Comedian Sarah Silverman was the first to sue the makers of generative AI tools like ChatGPT for essentially stealing their book but the problem is a lot more extensive.
Authors like Stephen King and Margaret Atwood also found their work in ChatGPT’s training set.
Thousands of the world’s most popular authors found their work fed into the training models of generative AI tools like ChatGPT from OpenAi and LLaMA from Meta, Facebook’s mother company.
Among the affected authors are popular contemporary writers like Stephen King, Margaret Atwood, and Jon Krakauer, with more than 170,000 pirated books being fed into algorithms.
“Books3 was used to train Meta’s LLaMA, one of a number of large language models – the best-known of which is OpenAI’s ChatGPT – that can generate content based on patterns identified in sample texts. The dataset was also used to train Bloomberg’s BloombergGPT, EleutherAI’s GPT-J and it is “likely” it has been used in other AI models.

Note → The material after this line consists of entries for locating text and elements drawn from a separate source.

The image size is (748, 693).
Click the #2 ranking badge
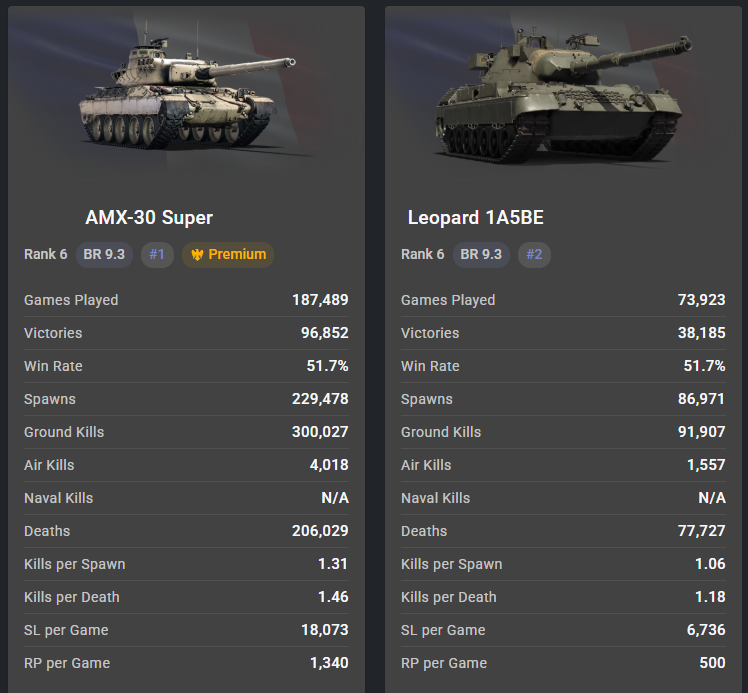534,255
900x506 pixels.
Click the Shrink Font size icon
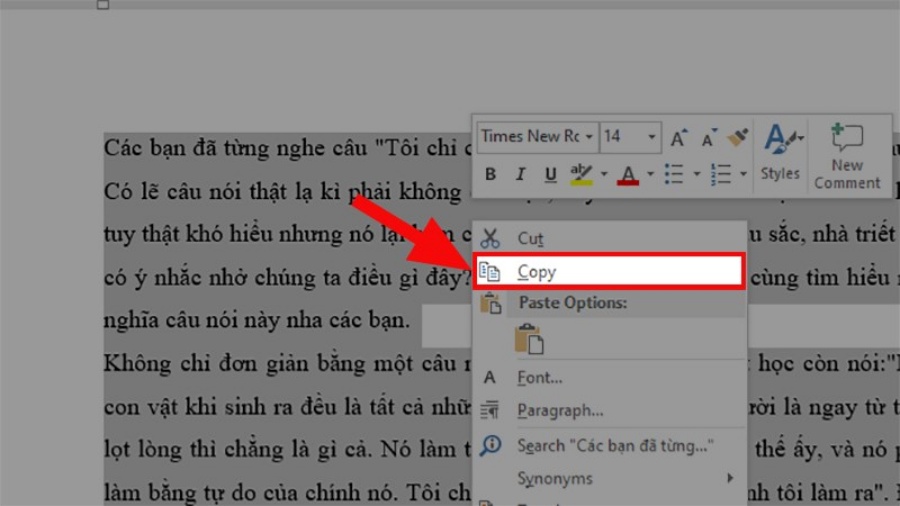click(709, 137)
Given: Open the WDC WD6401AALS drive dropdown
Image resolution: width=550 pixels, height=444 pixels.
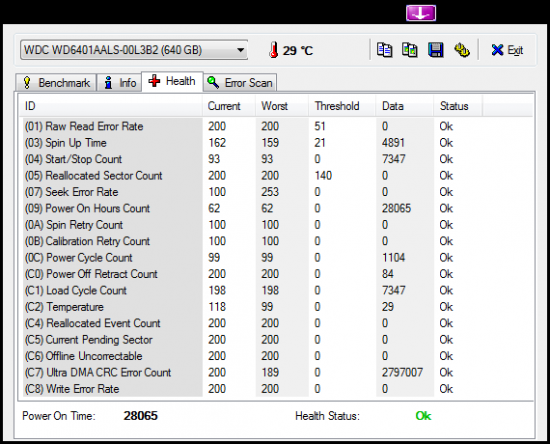Looking at the screenshot, I should [x=134, y=50].
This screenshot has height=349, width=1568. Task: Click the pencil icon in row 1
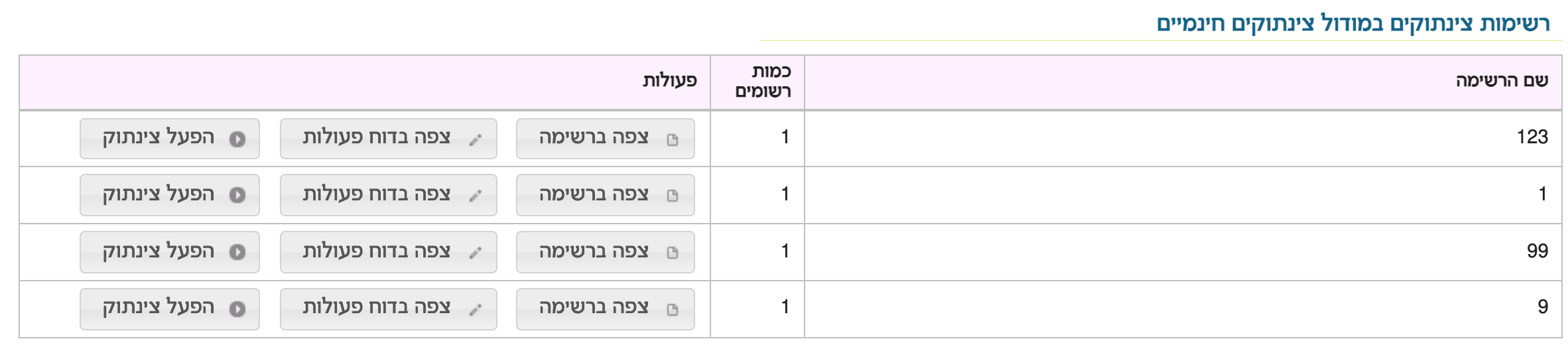476,196
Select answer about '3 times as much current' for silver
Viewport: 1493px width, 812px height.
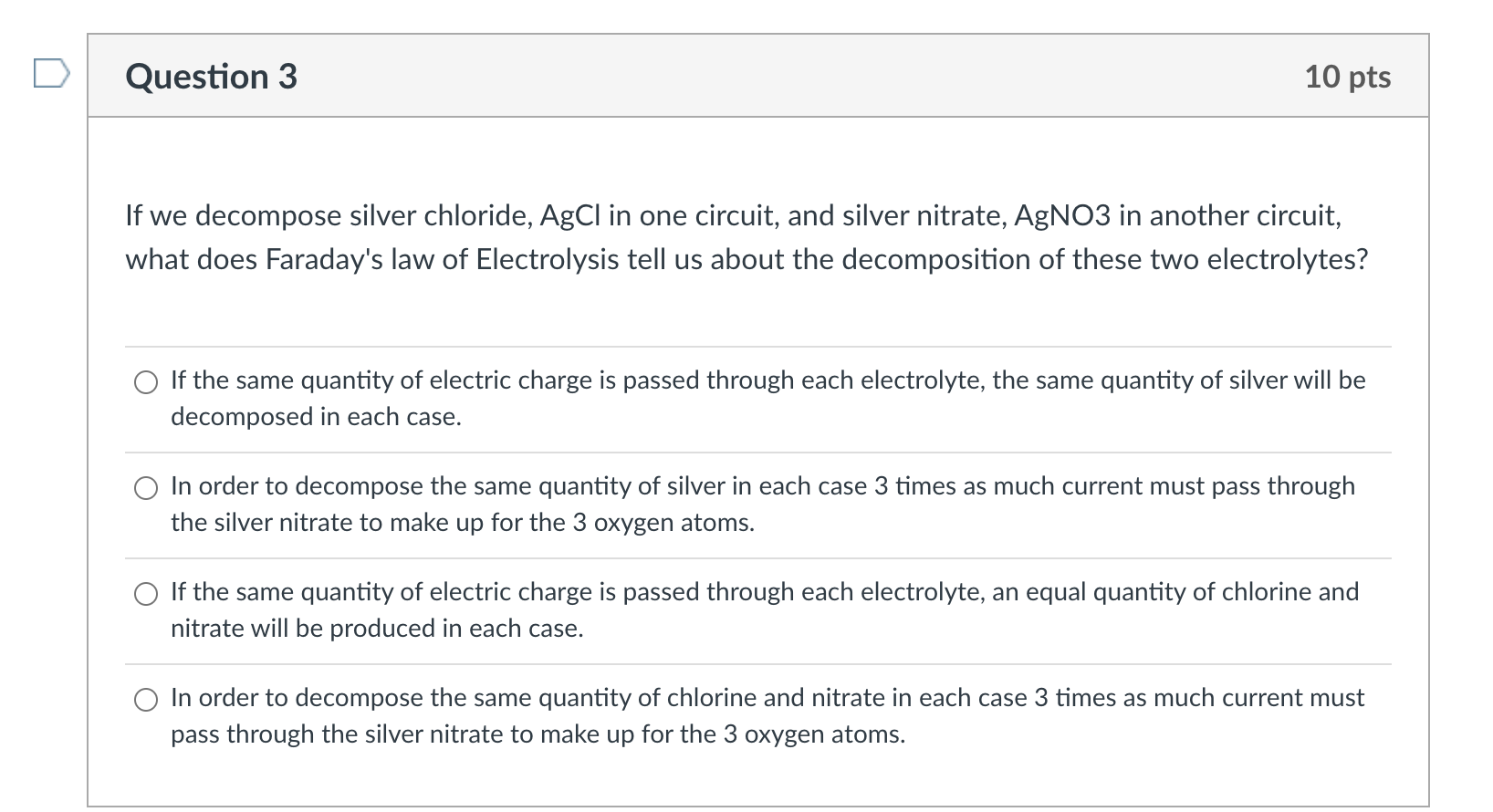coord(146,488)
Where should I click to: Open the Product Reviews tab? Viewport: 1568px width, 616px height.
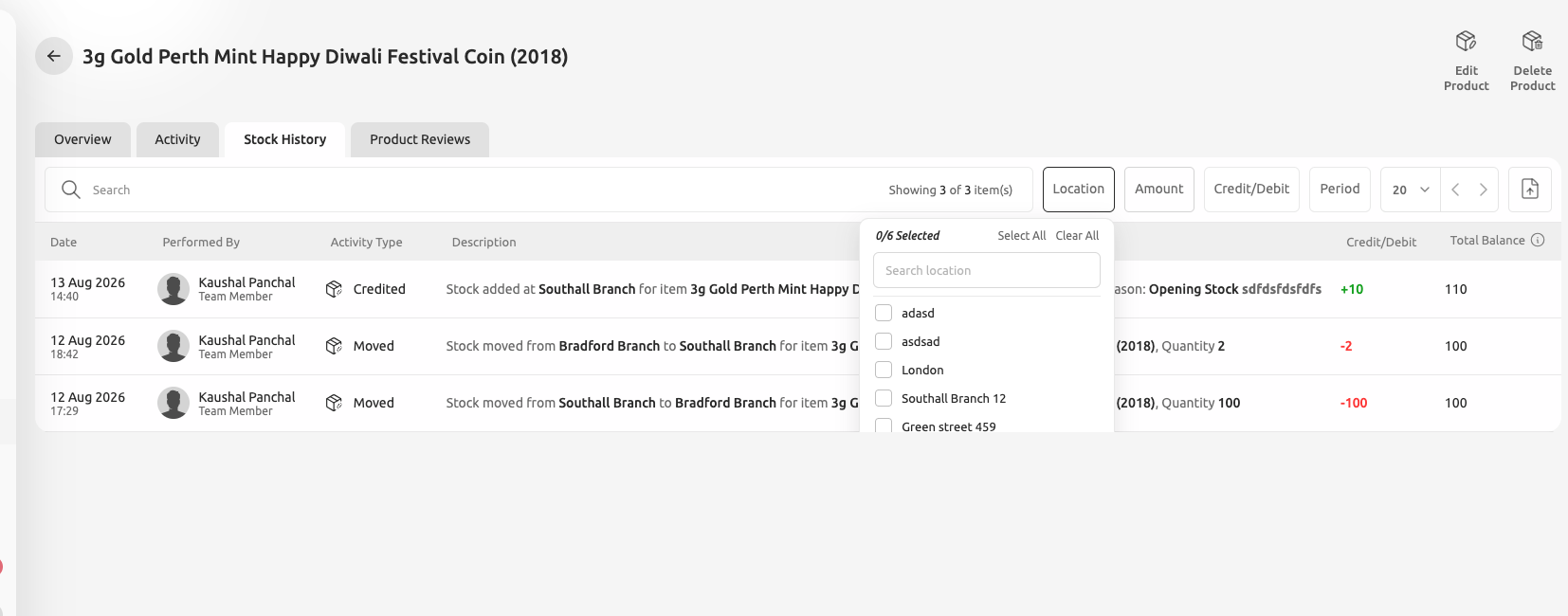[420, 139]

The titles contained in Books3 are roughly one-third fiction and two-thirds nonfiction, and the majority were published within the last two decades. Along with Smith, King, Cusk and Ferrante’s writing, copyrighted works in the dataset include 33 books by Margaret Atwood, at least nine by Haruki Murakami, nine by bell hooks, seven by Jonathan Franzen, five by Jennifer Egan and five by David Grann.
Books by George Saunders, Junot Díaz, Michael Pollan, Rebecca Solnit and Jon Krakauer also feature, as well as 102 pulp novels by Scientology founder L Ron Hubbard and 90 books by pastor John MacArthur.
The titles span large and small publishers including more than 30,000 published by Penguin Random House, 14,000 by HarperCollins, 7,000 by Macmillan, 1,800 by Oxford University Press and 600 by Verso.”
Right now, no publisher has announced plans to sue a generative AI company based on this news but we will update accordingly if that situation changes. As with Silverman’s lawsuit, OpenAI has not commented yet.